何だかクリスマス気分が滅入ってきたのですが、気を取り直してお目当てのデパートに入りました。そこですぐに目に入ってしまったのはリクルート・スーツのセールです。勿論、スーツだけではなく、靴、カバン等の就活7つ道具までしっかり揃っています。化粧品売り場では就職面接向けのメーキャップ指導。驚いたことに、最近は男性向けもあるんですねえ。とある大学で面接官を印象づけるメーキャップという男子学生向けのイベントを発見した時もたまげましたが、今の就職活動は本当にお金がかかりそうです。

企業の採用戦略は、ふつう商用(一般広報)から採用(求人広報)に向かうものでした。まずは企業の認知度を高めて企業のファンを増やし、そこから求人集団を形成するという流れです。どうもそれが最近は逆になっている企業もあるようです。採用広報で大集団を形成した後、その集団に自社製品を買って貰うという流れです。そもそも採用広報で形成する集団の大多数は選抜されてご縁がなくなるわけですが、それでは勿体ないとの企業の商魂が動いているようです。つまり、採用から商用へという逆流がおきているようですね。

企業にとっては自社のものを買って貰わなくても良いんです。今回の繁華街での就職イベントのとおり、自社の広告の入った紙袋を大勢の学生が持って歩いてくれたら十分な(一般)広報になりますからね。学生はいつの間にか歩く広告塔にされているわけですが、これは新聞などよりはるかに安価な広告活動です。

どうやら今の日本には巨大な就職産業という業界が形成されたようです。就職シーズンの長期化がそれを急成長させているようですね。せめてクリスマスには学生も大学も採用担当者も休息しましょう。戦争だってクリスマス休戦があるじゃあないですか。

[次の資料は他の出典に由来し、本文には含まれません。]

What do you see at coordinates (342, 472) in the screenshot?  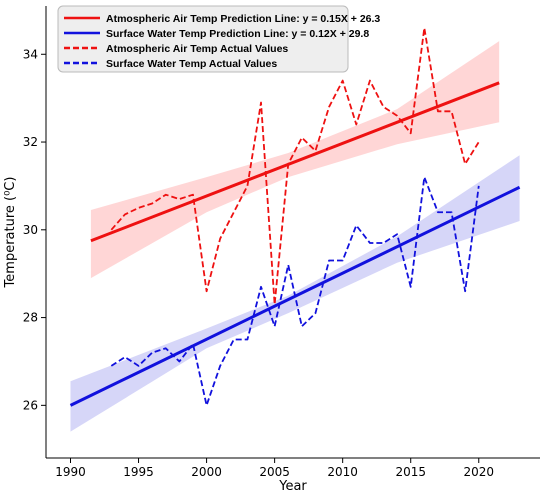 I see `x-tick-label: 2010` at bounding box center [342, 472].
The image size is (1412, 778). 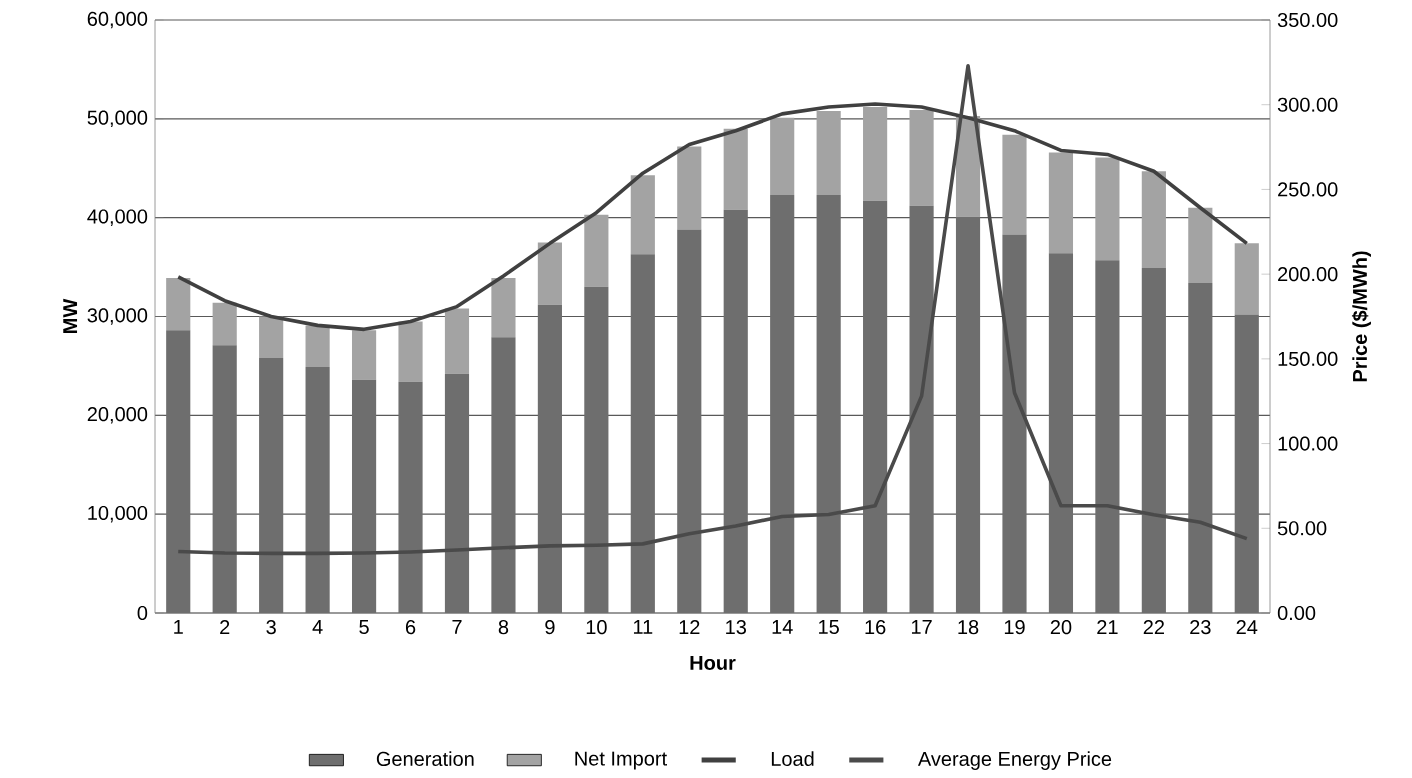 I want to click on x-tick-label: 23, so click(x=1200, y=628).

来年も皆様のご活躍をお祈りしております。良い年をお迎え下さい。

 

第79号:コミュニケーションの達人生協の白石さん

あっと言う間に「時の人」になったのが生協の白石さんですね。(大学職員でご存じない方は居られないでしょう。ついにアマゾンで書籍販売No.1になってしまいました。)少し前にTVで報道されてから一気にブレイクしたようです。白石さんの著書は顧客対応の模範ですが、コミュニケーションの達人です。面接でもまれにこんなウィットに富んだ学生さんとお会いすることがありますが、見習って欲しいところが多々あります。

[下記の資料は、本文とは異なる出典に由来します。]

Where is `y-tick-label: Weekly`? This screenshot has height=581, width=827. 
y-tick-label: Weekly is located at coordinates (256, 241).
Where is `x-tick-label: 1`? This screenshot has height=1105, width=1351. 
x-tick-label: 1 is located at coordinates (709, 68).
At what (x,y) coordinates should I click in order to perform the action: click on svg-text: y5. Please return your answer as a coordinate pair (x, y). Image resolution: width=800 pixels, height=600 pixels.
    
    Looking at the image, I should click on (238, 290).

東京農工大学の生協職員として顧客である学生さんのコメント・カードの内容がインターネットかされてついに今月出版されました。この本が売れた理由はいくつかあると思いますが、まさに時代が求めているアナログ感覚というか、暖かい人間的コミュニケーションですね。思いつくところでヒット要因をあげてみると以下の点でしょうか。

1.顧客に対して真面目に向き合う

⇒どんな難題、いやがらせ、クレームについても真剣に非常識なほど真面目に対応する。

2.組織の視点ではなく個人の視点で向き合う

⇒所属する組織から最低限求められている対応の上に個人のできうるサービスを載せている。

3.サラリーマン(社会人)としての悲哀も伝える

⇒どんなに個人で対応したくてもできないところはできないと(優しく)伝える。

4.ユーモアを忘れない

⇒コメントには必ず嫌味にならないユーモアを載せて余裕のある回答をする。

5.どんな質問にも対応するプロ意識

⇒決められた時間内に全ての回答を必ず行う。

*と、書いてきてみると、コラムを書いている私も見習わなければなりません。

白石さんの魅力は数々ありますが、昔はこんな対応をしてくれる大人は多かったです。子供の頃、小中学校での先生でも人気になるのは厳しさと同時に優しさも与えてくれた先生だったと思います。今は学校の先生も余裕がなくなってきているのでしょうね。

こんなコミュニケーションが話題になるほど、今の時代は乾いてデジタルになってきているのだと思いますが、採用選考面接でもふとこんなユーモアのある回答をしたくなりました。きっと白石さんは就職課職員に採用されてもカリスマ的な相談役になりますね。社会の現実と楽しさをうまく教えてくれるのはないかと思います。あまり知名度が上がることは望まれないかもしれませんが、そこがまた好感をよんでしまいそうです。

 

第78号:採用トレンドはダイレクト・リクルーティング

大学祭の時期ですが、既に3年生向けの企業のセミナーやエントリーシートによる書類選考が始まっております。昨年からドンドン進んでいるのが、企業が直接学生とコンタクトするダイレクト・リクルーティングの手法です。古くはリクルーター制度ですが、今年はついに企業連携の合同企画が始まってきました。

少し前に大手企業17社が合同で企業セミナーを開催する報道が流れました。内容は仕事理解のための社員との対談が中心で、合同社会人訪問という方が正しいでしょうか。いろいろな業界の企業が集まることによって、それぞれの業界・企業に関心のある学生母集団をシェアしようという狙いです。その背景には以下のようなことがあげられるでしょう。

1.早期の学生情報の入手

⇒個人情報保護法の関係でダイレクトにコンタクトする必要がある。

2.メガ就職情報サイトとの使い分け

⇒数千社登録されている集合サイトでは、如何に有名企業でも埋もれてしまう。

3.学生への直接認知度の向上

⇒Web登録数よりも直接コンタクト数の向上を重視する。

4.コストダウン

⇒採用シーズンの長期化により低コストの企画の回数を増やす必要がある。

5.異分野の優秀な学生とのコンタクト

⇒異業界の企業が集まることによってタイプの異なる学生集団をシェアできる。

こういった合同セミナーはこれまで就職情報企業が企画・主催していたものですが、企業の方で会場やエントリー用ホームページを用意して行うことは殆どありませんでした。それぞれの企業が形成する母集団をシェアするのは学生の奪い合いになるからです。ところが少子化の傾向もあり、これまでのように自社と馴染みのある大学・学部の母集団形成だけではなかなか良い学生と出会えるチャンスが少なくなってきました。

それに学生の大学での指向(志望業界・企業)というのは、それほど具体的なものではなく、入社してから変わることが多いものです。かつては業界毎のカラーというのは明確でしたが、今はサービス産業化(ホワイトカラー化)の傾向が高く、建設業でもメーカーでも商社でも仕事内容が似てきています。直接に社員と対話することによって志望が変わるのはよくあることです。

米国ではダイレクト・リクルーティングは主流で、そのためリクルーターという職種が確立しています。ダイレクト・リクルーティング手法はいろいろな形態がありますが、これから日本企業もいろいろなノウハウを持ってくるでしょう。日本の採用担当者もようやくプロ化の傾向がでてきたということかもしれませんね。